Rewrite the data from the line with "Image resolution: width=915" through the line with "(1027, 117)", swapping "Instruction:" for "Command:" everywhere and leaving everything else unchanged.

*DATA RECORDS*.
+++
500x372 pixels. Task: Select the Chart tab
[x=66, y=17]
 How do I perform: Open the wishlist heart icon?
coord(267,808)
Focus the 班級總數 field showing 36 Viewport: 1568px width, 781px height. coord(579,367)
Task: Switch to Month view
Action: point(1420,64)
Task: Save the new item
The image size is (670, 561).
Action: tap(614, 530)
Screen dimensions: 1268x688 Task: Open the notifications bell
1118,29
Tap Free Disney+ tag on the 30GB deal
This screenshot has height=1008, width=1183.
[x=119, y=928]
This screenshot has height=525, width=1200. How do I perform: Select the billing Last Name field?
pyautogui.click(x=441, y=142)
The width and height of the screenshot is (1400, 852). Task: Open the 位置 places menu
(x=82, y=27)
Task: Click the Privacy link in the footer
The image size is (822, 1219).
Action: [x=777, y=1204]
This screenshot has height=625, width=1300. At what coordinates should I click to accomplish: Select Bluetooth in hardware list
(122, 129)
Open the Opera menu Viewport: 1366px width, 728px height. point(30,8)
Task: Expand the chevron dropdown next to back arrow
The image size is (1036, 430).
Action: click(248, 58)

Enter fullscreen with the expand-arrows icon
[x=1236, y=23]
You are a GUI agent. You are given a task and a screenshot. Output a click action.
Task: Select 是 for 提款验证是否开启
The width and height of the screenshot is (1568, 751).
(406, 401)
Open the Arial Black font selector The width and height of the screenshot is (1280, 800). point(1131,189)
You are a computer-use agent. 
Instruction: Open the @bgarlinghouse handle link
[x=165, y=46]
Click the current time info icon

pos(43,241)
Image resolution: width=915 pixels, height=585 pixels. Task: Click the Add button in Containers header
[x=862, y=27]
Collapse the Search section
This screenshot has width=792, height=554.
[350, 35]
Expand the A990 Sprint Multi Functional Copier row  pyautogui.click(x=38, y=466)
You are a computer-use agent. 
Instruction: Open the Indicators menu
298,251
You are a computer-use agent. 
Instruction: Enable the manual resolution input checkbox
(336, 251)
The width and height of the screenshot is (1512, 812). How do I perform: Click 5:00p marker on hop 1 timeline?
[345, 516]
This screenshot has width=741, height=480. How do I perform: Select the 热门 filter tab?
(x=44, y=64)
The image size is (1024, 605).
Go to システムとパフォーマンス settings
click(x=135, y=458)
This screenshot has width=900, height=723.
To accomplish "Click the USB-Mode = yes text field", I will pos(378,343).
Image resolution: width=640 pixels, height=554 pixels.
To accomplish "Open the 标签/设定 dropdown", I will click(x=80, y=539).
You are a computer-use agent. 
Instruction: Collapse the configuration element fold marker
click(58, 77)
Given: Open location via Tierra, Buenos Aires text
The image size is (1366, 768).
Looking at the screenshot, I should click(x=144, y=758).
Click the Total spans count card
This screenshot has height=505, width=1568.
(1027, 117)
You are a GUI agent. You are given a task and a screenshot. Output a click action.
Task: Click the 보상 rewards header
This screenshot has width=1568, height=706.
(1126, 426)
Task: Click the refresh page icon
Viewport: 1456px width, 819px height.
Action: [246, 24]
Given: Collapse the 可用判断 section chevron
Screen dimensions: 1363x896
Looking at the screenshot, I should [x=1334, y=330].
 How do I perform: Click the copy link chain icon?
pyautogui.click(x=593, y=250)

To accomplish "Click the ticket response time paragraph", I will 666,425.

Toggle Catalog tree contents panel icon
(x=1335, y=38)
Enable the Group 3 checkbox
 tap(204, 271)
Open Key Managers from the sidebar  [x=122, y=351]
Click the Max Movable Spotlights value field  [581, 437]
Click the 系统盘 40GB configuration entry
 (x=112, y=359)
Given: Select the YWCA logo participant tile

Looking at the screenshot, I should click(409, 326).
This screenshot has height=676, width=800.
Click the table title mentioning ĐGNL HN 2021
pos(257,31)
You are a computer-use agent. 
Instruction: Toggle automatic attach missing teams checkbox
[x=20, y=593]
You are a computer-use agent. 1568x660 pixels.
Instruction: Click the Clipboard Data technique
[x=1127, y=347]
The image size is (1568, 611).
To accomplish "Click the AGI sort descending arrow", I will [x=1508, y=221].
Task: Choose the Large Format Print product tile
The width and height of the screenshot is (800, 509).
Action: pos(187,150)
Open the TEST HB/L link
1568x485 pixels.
+++
*THE COMPLETED TASK*.
Image resolution: width=915 pixels, height=585 pixels. Task: Click the Add button in Containers header
[x=862, y=27]
Collapse the Search section
This screenshot has width=792, height=554.
[350, 35]
Expand the A990 Sprint Multi Functional Copier row  pyautogui.click(x=38, y=466)
You are a computer-use agent. 
Command: Open the Indicators menu
298,251
You are a computer-use agent. 
Command: Enable the manual resolution input checkbox
(336, 251)
The width and height of the screenshot is (1512, 812). How do I perform: Click 5:00p marker on hop 1 timeline?
[345, 516]
This screenshot has width=741, height=480. How do I perform: Select the 热门 filter tab?
(x=44, y=64)
The image size is (1024, 605).
Go to システムとパフォーマンス settings
click(x=135, y=458)
This screenshot has width=900, height=723.
To accomplish "Click the USB-Mode = yes text field", I will pos(378,343).
Image resolution: width=640 pixels, height=554 pixels.
To accomplish "Open the 标签/设定 dropdown", I will click(x=80, y=539).
You are a computer-use agent. 
Command: Collapse the configuration element fold marker
click(58, 77)
Given: Open location via Tierra, Buenos Aires text
The image size is (1366, 768).
Looking at the screenshot, I should click(x=144, y=758).
Click the Total spans count card
This screenshot has height=505, width=1568.
(1027, 117)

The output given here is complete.